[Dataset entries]
┄┄┄┄┄┄┄┄┄┄

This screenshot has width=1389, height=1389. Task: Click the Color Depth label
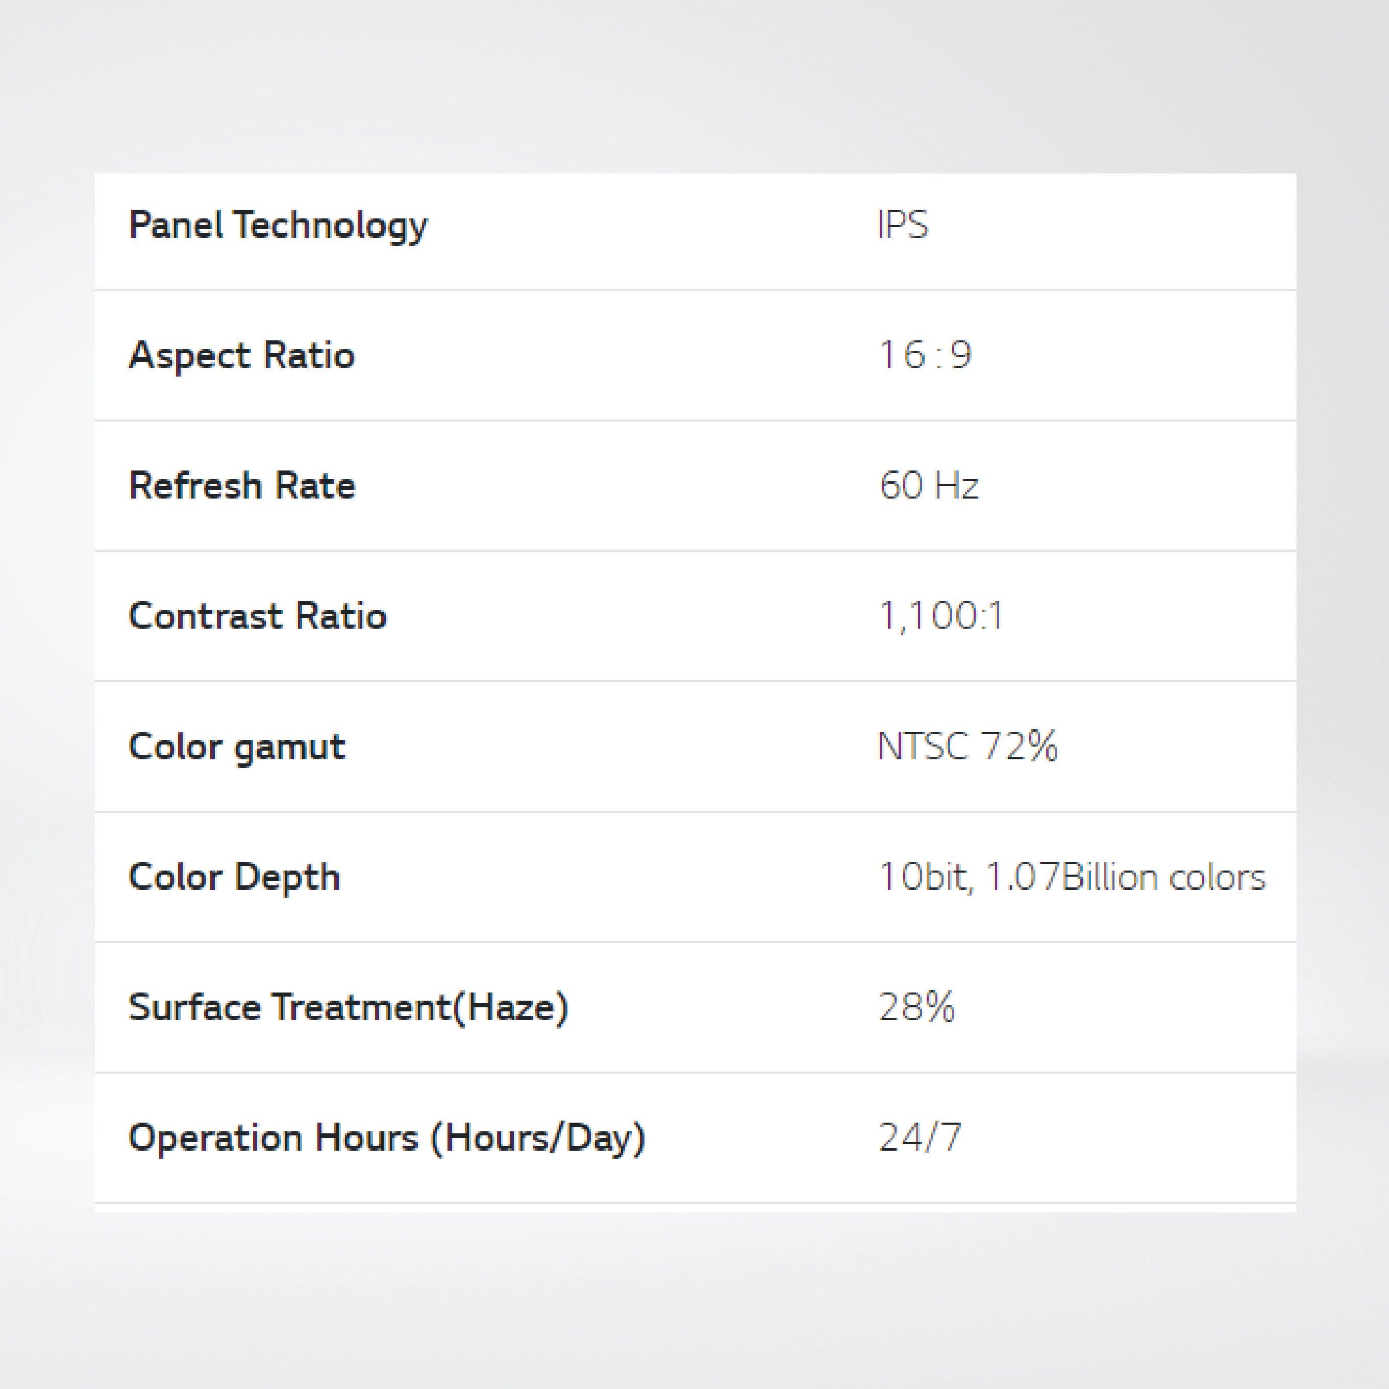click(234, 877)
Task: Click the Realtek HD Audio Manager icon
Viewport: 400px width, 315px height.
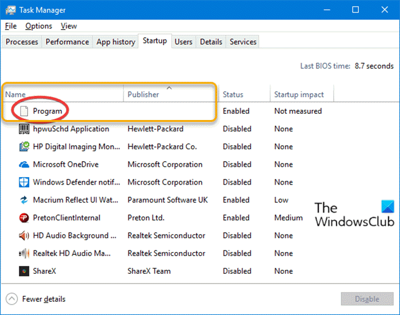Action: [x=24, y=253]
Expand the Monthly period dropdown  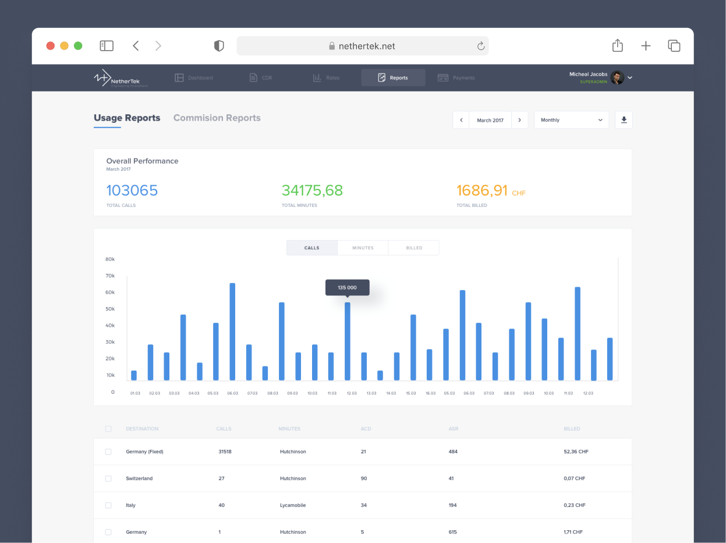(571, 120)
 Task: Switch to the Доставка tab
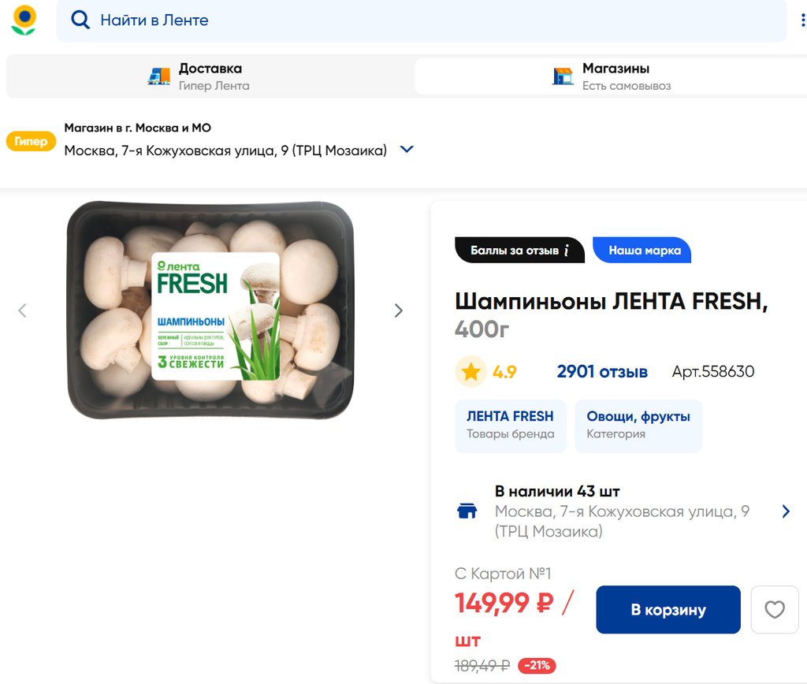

┄┄┄┄┄┄┄┄┄┄

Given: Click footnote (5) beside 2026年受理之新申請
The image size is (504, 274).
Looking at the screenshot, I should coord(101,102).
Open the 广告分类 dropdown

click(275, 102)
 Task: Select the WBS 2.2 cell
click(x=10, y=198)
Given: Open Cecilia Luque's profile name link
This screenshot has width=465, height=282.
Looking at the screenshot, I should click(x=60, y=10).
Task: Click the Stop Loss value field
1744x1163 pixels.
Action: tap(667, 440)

┄┄┄┄┄┄┄┄┄┄

- WHAT YOU WILL DO
Repeat the listing word for word from the line with "Given: Click footnote (5) beside 2026年受理之新申請" to the line with "Action: tap(667, 440)", both lines included.

- EXERCISE ANSWER
Given: Click footnote (5) beside 2026年受理之新申請
The image size is (504, 274).
Looking at the screenshot, I should coord(101,102).
Open the 广告分类 dropdown

click(275, 102)
 Task: Select the WBS 2.2 cell
click(x=10, y=198)
Given: Open Cecilia Luque's profile name link
This screenshot has width=465, height=282.
Looking at the screenshot, I should click(x=60, y=10).
Task: Click the Stop Loss value field
1744x1163 pixels.
Action: tap(667, 440)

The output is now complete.